▶ **Work instruction**: Search the records below for "Click the 2,927 SBD amount". Return that line and all remaining lines exactly.
*** Opening of Supplied data ***
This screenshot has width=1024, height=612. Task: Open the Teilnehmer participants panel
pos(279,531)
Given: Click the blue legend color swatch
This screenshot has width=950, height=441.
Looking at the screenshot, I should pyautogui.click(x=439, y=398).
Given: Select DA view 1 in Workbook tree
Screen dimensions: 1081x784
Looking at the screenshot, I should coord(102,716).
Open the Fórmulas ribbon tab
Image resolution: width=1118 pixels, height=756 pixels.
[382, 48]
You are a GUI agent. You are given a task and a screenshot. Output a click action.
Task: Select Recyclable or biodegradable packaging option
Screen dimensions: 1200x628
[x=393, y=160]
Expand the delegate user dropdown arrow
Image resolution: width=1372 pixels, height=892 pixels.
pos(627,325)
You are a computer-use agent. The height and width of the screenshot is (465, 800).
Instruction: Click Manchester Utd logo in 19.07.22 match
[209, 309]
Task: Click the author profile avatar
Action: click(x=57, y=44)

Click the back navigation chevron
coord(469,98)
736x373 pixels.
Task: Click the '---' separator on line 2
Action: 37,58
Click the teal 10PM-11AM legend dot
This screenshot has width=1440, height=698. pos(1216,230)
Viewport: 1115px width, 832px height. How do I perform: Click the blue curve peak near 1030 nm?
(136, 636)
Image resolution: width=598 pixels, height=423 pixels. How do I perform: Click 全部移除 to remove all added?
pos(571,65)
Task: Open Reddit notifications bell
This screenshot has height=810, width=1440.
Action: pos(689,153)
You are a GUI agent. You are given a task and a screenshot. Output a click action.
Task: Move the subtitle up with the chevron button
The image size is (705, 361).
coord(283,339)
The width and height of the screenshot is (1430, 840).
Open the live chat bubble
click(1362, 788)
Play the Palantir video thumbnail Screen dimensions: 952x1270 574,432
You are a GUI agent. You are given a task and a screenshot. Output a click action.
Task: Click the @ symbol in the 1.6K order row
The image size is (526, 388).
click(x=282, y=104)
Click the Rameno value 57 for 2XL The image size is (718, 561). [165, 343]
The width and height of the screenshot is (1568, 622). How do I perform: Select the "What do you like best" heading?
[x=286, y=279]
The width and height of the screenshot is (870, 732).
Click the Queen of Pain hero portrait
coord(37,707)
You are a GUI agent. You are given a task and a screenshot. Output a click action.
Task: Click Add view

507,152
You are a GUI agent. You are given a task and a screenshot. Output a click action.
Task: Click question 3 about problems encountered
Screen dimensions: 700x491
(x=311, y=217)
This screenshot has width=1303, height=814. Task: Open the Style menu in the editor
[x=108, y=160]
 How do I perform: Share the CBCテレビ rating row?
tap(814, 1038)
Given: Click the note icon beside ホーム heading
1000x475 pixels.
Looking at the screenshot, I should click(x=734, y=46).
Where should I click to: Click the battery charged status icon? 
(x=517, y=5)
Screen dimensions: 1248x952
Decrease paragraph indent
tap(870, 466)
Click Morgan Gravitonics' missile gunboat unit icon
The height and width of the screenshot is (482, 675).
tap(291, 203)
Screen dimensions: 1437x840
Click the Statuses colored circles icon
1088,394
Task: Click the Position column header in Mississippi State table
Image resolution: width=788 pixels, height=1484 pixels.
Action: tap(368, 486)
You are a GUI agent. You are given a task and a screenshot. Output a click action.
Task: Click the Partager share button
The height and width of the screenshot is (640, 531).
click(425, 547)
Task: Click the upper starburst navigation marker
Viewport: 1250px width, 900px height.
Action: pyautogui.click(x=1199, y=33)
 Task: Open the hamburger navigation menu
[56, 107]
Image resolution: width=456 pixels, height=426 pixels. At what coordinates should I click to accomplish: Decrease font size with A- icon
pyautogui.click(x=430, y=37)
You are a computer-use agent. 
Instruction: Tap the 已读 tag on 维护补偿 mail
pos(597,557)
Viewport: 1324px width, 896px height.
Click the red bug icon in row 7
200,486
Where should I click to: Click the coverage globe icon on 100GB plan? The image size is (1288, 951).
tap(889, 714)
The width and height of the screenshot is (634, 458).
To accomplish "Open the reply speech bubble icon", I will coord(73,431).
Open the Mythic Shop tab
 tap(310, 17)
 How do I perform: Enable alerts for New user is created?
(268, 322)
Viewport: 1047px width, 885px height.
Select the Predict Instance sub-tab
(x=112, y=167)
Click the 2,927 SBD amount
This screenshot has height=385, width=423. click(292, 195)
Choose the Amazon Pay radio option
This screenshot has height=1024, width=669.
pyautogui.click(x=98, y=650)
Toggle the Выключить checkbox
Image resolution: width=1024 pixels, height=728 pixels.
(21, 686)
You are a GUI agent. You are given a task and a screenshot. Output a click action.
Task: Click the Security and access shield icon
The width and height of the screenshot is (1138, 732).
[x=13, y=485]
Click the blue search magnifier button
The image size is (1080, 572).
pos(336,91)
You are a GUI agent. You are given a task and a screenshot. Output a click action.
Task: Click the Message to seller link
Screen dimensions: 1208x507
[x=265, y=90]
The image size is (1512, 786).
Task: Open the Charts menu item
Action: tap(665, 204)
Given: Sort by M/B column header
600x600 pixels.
*** Close of Supplied data ***
▶ **Your solution**:
Click the 2,927 SBD amount
This screenshot has height=385, width=423. click(292, 195)
Choose the Amazon Pay radio option
This screenshot has height=1024, width=669.
pyautogui.click(x=98, y=650)
Toggle the Выключить checkbox
Image resolution: width=1024 pixels, height=728 pixels.
(21, 686)
You are a GUI agent. You are given a task and a screenshot. Output a click action.
Task: Click the Security and access shield icon
The width and height of the screenshot is (1138, 732).
[x=13, y=485]
Click the blue search magnifier button
The image size is (1080, 572).
pos(336,91)
You are a GUI agent. You are given a task and a screenshot. Output a click action.
Task: Click the Message to seller link
Screen dimensions: 1208x507
[x=265, y=90]
The image size is (1512, 786).
Task: Open the Charts menu item
Action: tap(665, 204)
Given: Sort by M/B column header
600x600 pixels.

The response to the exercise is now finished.